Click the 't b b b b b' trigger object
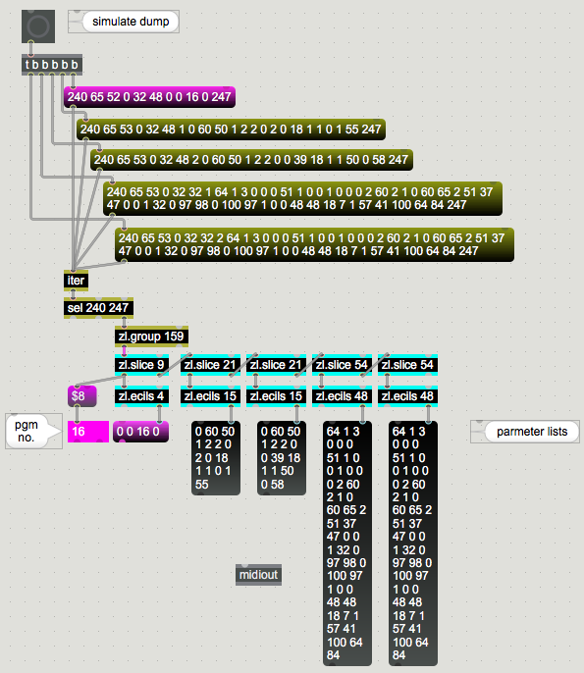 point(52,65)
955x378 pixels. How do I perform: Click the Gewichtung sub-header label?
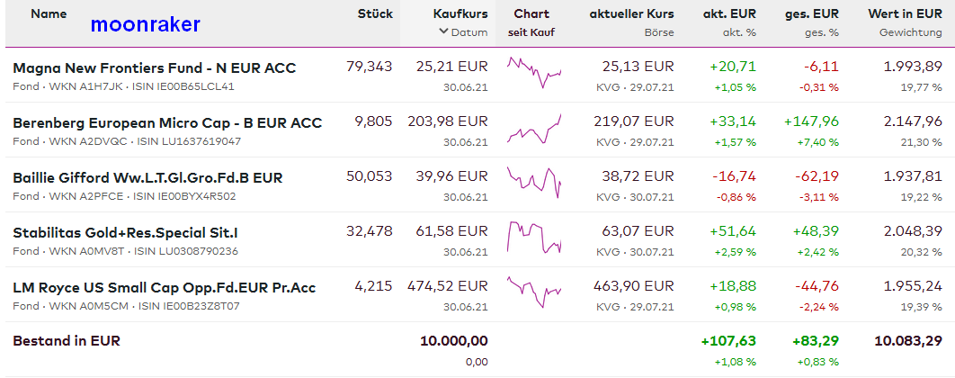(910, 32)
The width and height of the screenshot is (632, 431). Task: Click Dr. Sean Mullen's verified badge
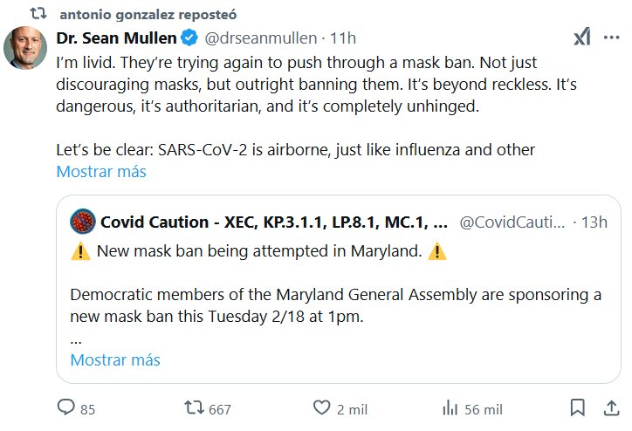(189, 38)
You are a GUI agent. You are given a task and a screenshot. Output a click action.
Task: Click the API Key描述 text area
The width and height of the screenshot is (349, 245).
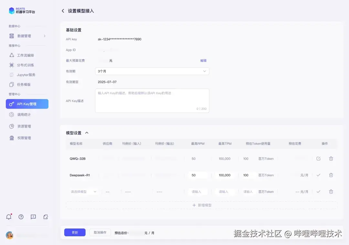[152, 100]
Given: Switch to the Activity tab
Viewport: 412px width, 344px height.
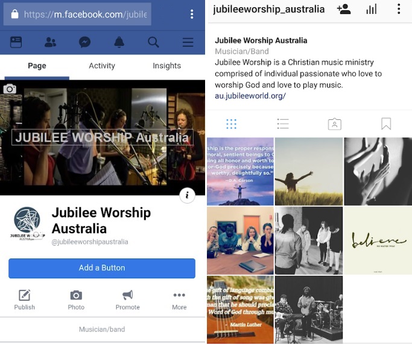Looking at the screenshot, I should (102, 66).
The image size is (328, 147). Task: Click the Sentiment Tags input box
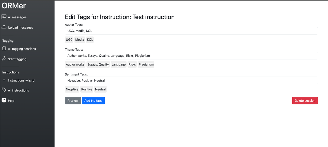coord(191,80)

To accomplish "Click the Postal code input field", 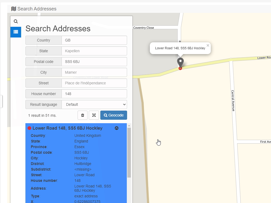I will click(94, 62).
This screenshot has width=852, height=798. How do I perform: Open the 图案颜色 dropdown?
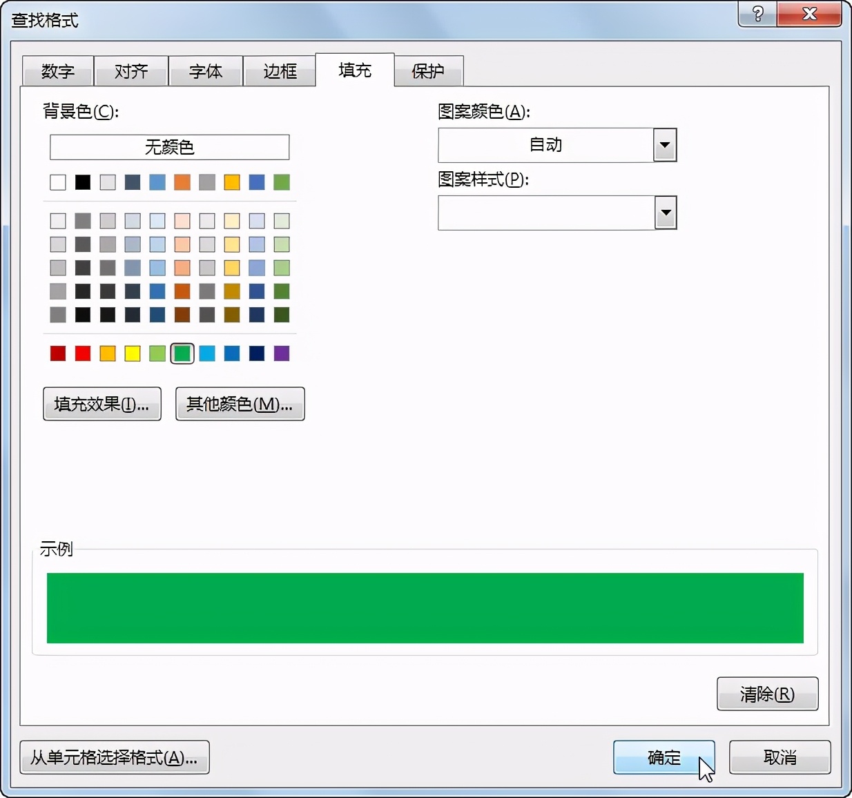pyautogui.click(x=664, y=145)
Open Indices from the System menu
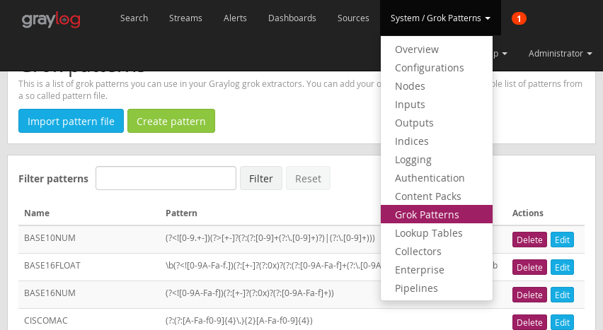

▶ _Aim_
Give again the part of the data that opens with the line containing "This screenshot has" and runs through the end of the data, without changing anything. Leave the pictures out.

▶ _Correct output_
This screenshot has width=852, height=798. How do I perform: Open the 图案颜色 dropdown?
pyautogui.click(x=664, y=145)
Open Indices from the System menu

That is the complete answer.